First: You can surface author data, for feeds that have multiple authors and it’ll show next to the "subscription" name on the feed timeline.
Then there is an option to hide posts from your feed (My Feed) for a specific subscription... and this is what I actually really wanted for myself. I would love to follow a blog, but not have it show up in my general reading routine. This is for various reasons. There is a similar option in Gluon where I can "Pin" a user profile without actually following. Great for feeds that are more dynamic and have a lot going on. Or they can be on a subject you want to keep an eye on without wanting to have it show during your normal reading time.
And of course, you can pin a feed which then pushes it to the top of your subscription list and also appears in the dedicated feed.
One thing I want to add soon is have an option to get an email when a specific feed posts, for example Hypercritical. That’s one I want to read each time John posts, and I don’t want to miss it because I took a few weeks off from an otherwise busy feed.
Some tidbits
Of course everything is very basic right now. There are many feeds that I did not yet try and will probably fail. Posts that only contain an image with no post title or any other content don’t yet work.
There is a simple marker that shows your last read position — it’s updated every 15 minutes as you view the site and eventually disappears. I didn’t want to do anything too clever, just have a small indicator where the last latest post was. Because you loaded the feed page, it’ll know what the top most post was, and it goes from there — there will be ways to make this work better... but it works for my needs right now.
Feeds are automatically fetched in the background. When you add a new feed, it checks if it already exists in a global table, if so, you should immediately see some posts — if it’s new, it’ll go ahead and fetch posts within a few seconds. It’s then kept up to date every minute or so — something I will keep an eye on to see how it works out with more feeds.
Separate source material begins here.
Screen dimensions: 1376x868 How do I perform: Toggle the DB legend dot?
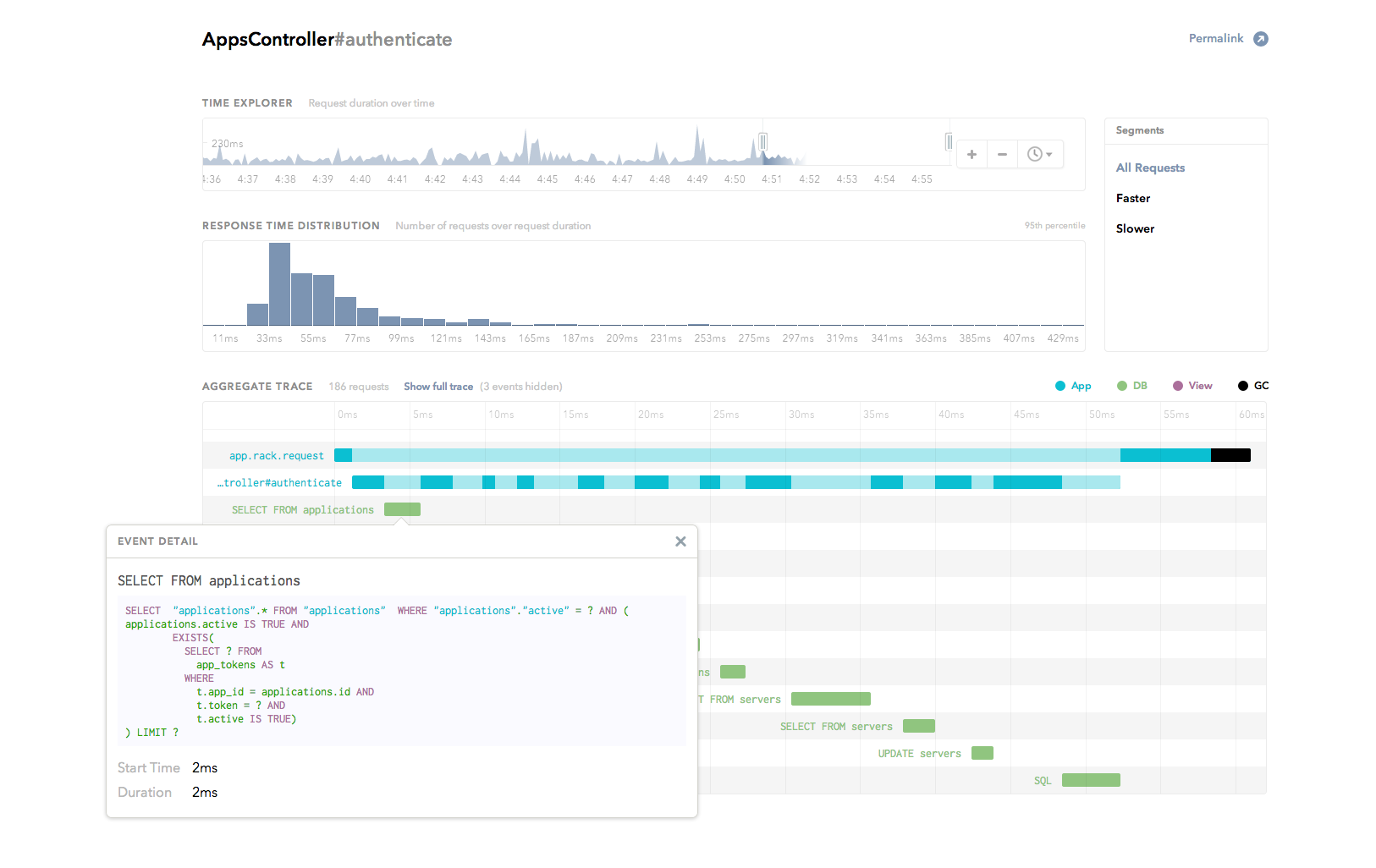point(1122,386)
I haven’t thought about "private" feeds yet that require some sort of login. And I probably won’t. I also don’t know about Podcast feeds, I need to experiment with that... it would be nice if I could surface a little player on the post itself.
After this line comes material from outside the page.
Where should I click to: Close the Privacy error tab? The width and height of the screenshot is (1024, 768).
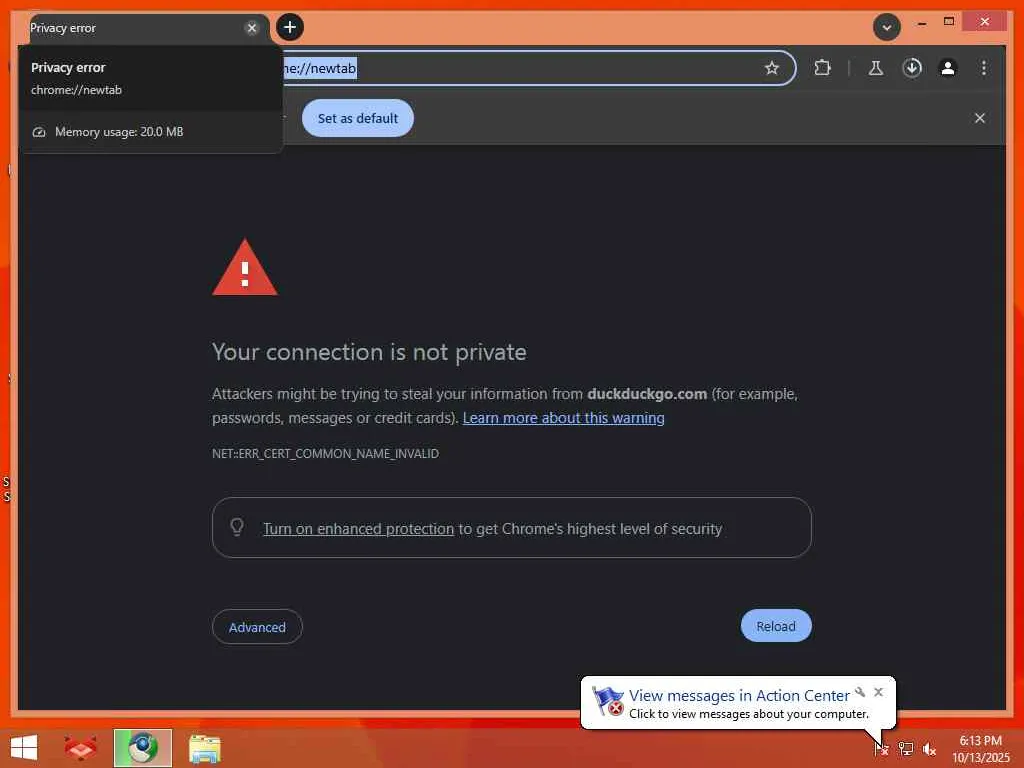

As I said earlier, the post links straight to the website. I do store the text of the post so I could potentially use it for more than just a little preview. That will come and I have some great ideas already.
I have also worked on a "Mute" list last night, but decided to scrap it for now and will work on it on another weekend. The mute list just allows you to add words, which in turn filters out those posts in your feeds. Great when you agree 80% with the posts, but don’t like some of the other hot topics.
There is also no concept of "unread". I don’t need that in my life... and I know some of you do. I think having an unread count isn’t healthy. Each time you load up your feed it’s a snapshot of this very moment in time and you can just pick and choose. I think it’s easy enough to remember the post you just read and move onto the other.
I also understand that a lot of people don’t need another "service" for their reading needs — that’s OK too.
So...
... well, considering it’s all super basic and things are surely going to break... and that you have been warned... and that you understand that I won’t be able to cater to everyone just yet... you can email me here to get a registration link. Just don’t send me an empty email (makes me sad).
Sublime Feed will be paid, but not that soon — there are things I want to get in before I open it up. I am not sure about the timeline, but know it will be the same $5/month like everything else I do. I am still working out the details on how that looks, maybe a trial period or 10 free feeds — I really don’t know.
I would of course appreciate any bugs you encounter with adding feeds so I can make sure that I handle a diverse set of feeds — crazy how different each feed can be!